**What you have to do:** Please work out how many lines in the data below contain "agent", and reply with that number alone.

**Supplied data:**

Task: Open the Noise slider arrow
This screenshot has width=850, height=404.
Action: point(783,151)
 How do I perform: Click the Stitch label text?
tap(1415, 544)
==
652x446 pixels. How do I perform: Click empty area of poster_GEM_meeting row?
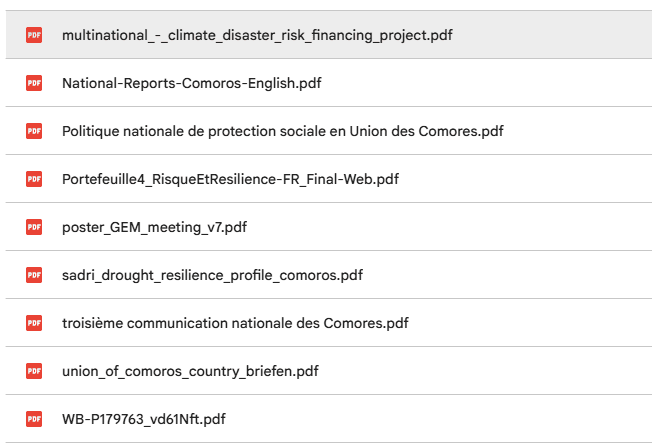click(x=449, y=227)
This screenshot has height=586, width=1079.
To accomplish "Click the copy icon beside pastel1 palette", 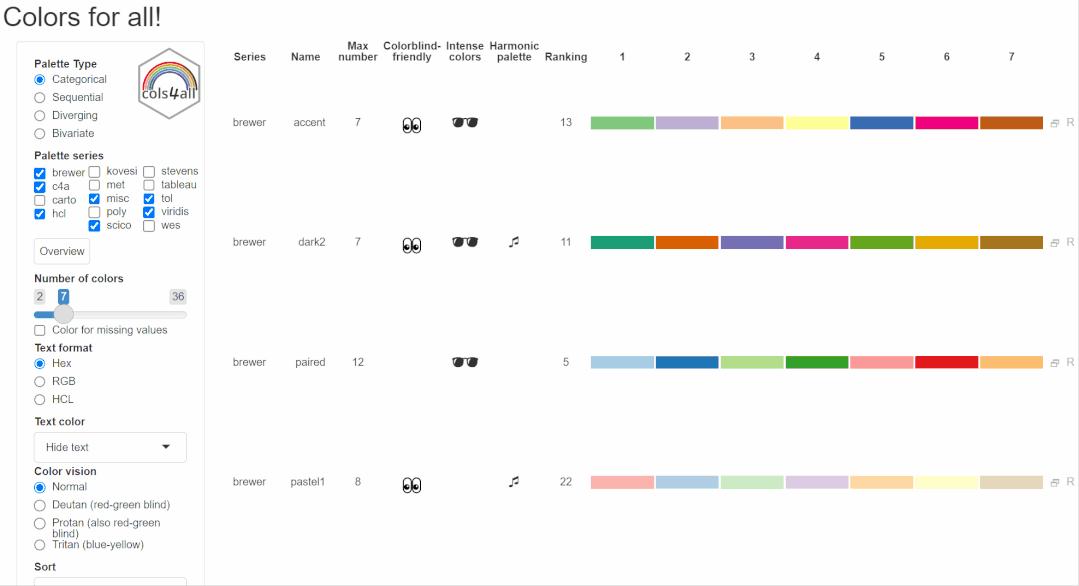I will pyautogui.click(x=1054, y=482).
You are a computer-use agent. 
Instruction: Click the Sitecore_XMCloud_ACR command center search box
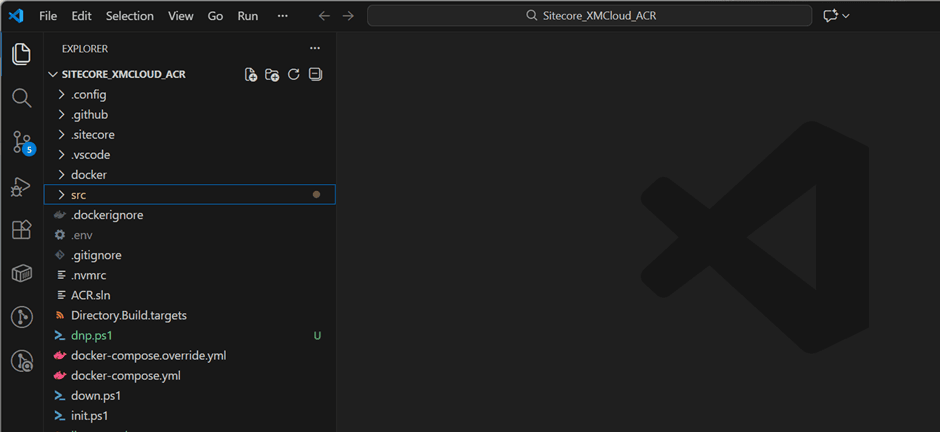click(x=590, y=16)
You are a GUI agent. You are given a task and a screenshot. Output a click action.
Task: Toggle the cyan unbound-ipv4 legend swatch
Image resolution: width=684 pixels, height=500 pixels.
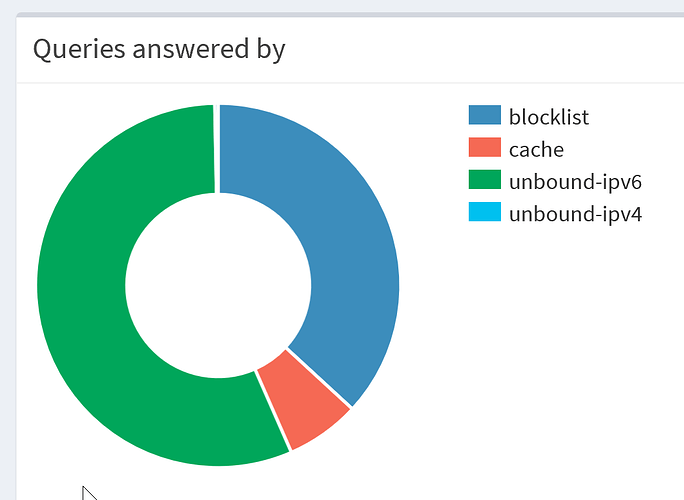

**Task output:** 2